Die Regierung setzt auf Spaltung

Auch viele rote Fahnen von kleinen linken Parteien und den Gewerkschaften waren im Verlauf des Protesttages zu sehen. Die organisierten Linken wurden im vergangenen Juni oft ausgebuht oder von den großen Demonstrationen vertrieben – vielen sahen in ihnen Unterstützer der regierenden Arbeiterpartei PT. Damals protestierten viele Menschen pauschal gegen Korruption und machten alle Politiker, vor allem die Regierenden, für ihre Unzufriedenheit verantwortlich. Teilweise gelang es den oppositionellen Massenmedien gar, rechten Inhalte der breiten Proteste in den Vordergrund zu rücken.

Seitdem haben die Proteste eine klarere politische Ausrichtung gewonnen, und sind dementsprechend kleiner. Auch die Angst vor Gewalt hält heute viele vom Demonstrieren ab. Seit im Juni ein Schwarzer Block entstand, kam es immer wieder zu heftigen Straßenschlachten mit der Polizei.

Allerorten setzte die Regierung auf Spaltung – in gute, friedliche Demonstranten und die „Vandalen“. Ein geplantes Gesetz, das Unruhestifter als „Terroristen“ anprangert und hohe Haftstrafen vorsieht, ist zwar diese Woche auf Eis gelegt worden. Dennoch sprechen Aktivisten von einer Kriminalisierung der sozialen Bewegungen und machen die aggressive Polizei für die meisten Tumulte verantwortlich.

„Heute geht es erst einmal darum, unser Recht auf Meinungsäußerung durchzusetzen, das angesichts des Streits um die WM nicht mehr garantiert ist." sagte Sandra Quintela vom WM-kritischen Comitê Popular da Copa in Rio de Janeiro angesichts des massiven Polizeiaufgebots.

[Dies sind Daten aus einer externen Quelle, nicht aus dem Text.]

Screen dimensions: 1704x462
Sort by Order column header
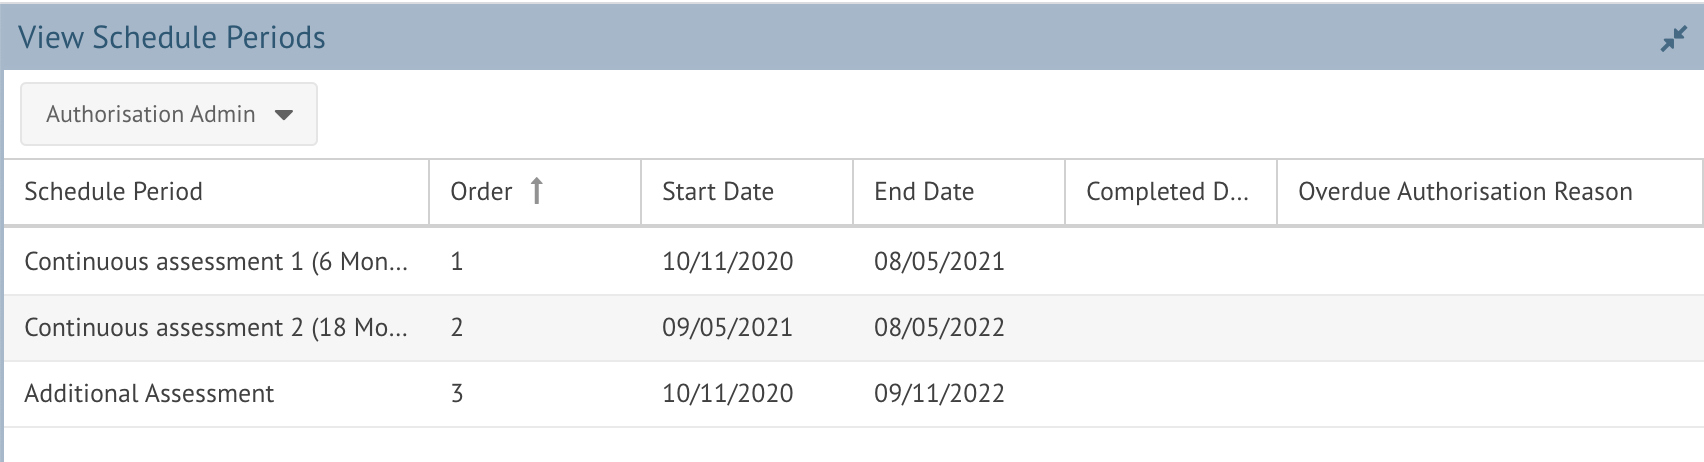tap(535, 192)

Derweil wiegelt die Regierung ab. Es gehe bei den Protesten gar nicht um Missstände rund um die WM, kommentierte Präsidialamtsminister Gilberto Carvalho die zahlreichen Demonstrationen. Die Menschen nutzten nur das Scheinwerferlicht, um „Forderungen zu präsentieren, die legitim sind, aber wenig mit der WM zu tun haben".